What this exercise asks:
(a) List every virtue of sample surveys that the passage on federal statistics names.
(b) Repeat the stored entries word for word, leaving out the pictures.

Document extract:

# # # # #

We believe it is urgent that changes be initiated now because addressing the changes that are needed will take considerable time and effort and will need to include extensive research, upgrades in information technology
(IT) infrastructure, and new skill sets for current and new federal statistical agency staff. Producing legislatively mandated and policy-relevant statistics is costly and requires a considerable time investment, and changes to methods of how those statistics are produced will require new investments. Furthermore, building a new paradigm while continuing to produce critical information for the nation will be difficult, but we believe the alternative of not making fundamental changes now would result in the inability of many statistical programs to meet their core missions and legislative mandates.
As we note in Chapter 2, sample surveys have played a vital role in providing reliable and trustworthy information to inform the public and policy makers. Sample surveys have many virtues, including the ability to measure the precision of the results, design questions tailored to specific data needs, use a variety of data collection modes to best meet the needs and preferences of respondents, and target specific groups of interest. We expect that sample surveys will continue to play an important but not exclusive role in federal statistics (and, more broadly, in social science research).
Federal statistical agencies will need to examine what information is needed to address key public policy issues and then to consider the best way to produce that information. That examination needs to look at what source(s) of data—surveys, administrative data, other sources, or a combination of them—can best meet the information needs. Federal statistical agencies are in the best position to undertake such evaluations and to combine the most useful sources to produce the best statistical estimates possible in a transparent and objective manner.

# # # # #

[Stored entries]
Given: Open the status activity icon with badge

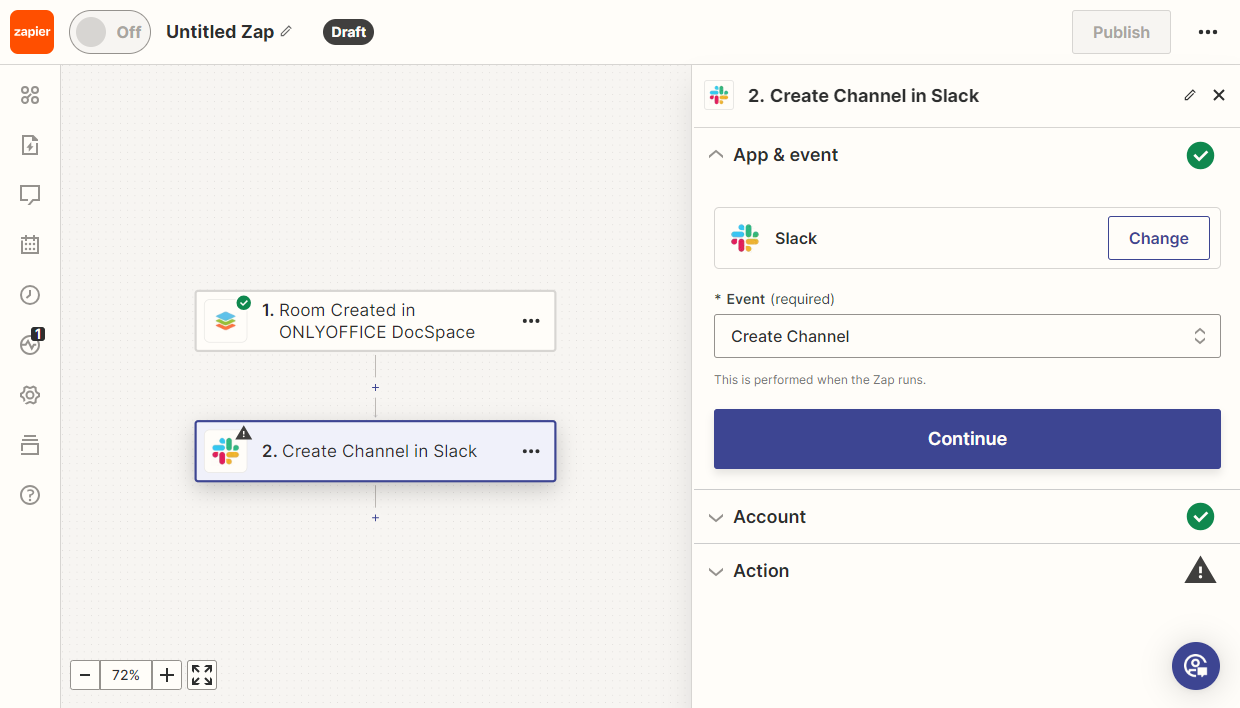Looking at the screenshot, I should 30,344.
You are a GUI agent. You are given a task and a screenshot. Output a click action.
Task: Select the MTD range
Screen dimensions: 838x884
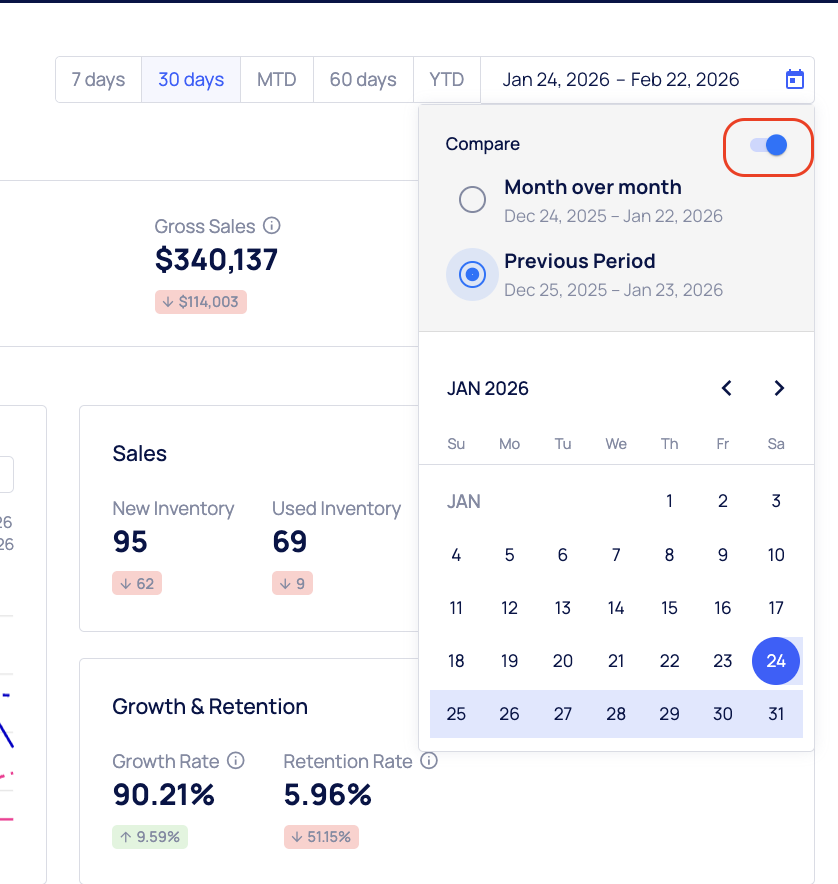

# # # # #

Solutions in order:
(a)
- The ability to measure the precision of the results
- The ability to design questions tailored to specific data needs
- The ability to use a variety of data collection modes to best meet the needs and preferences of respondents
- The ability to target specific groups of interest

(b)
Given: Open the status activity icon with badge

Looking at the screenshot, I should 30,344.
You are a GUI agent. You are given a task and a screenshot. Output a click action.
Task: Select the MTD range
Screen dimensions: 838x884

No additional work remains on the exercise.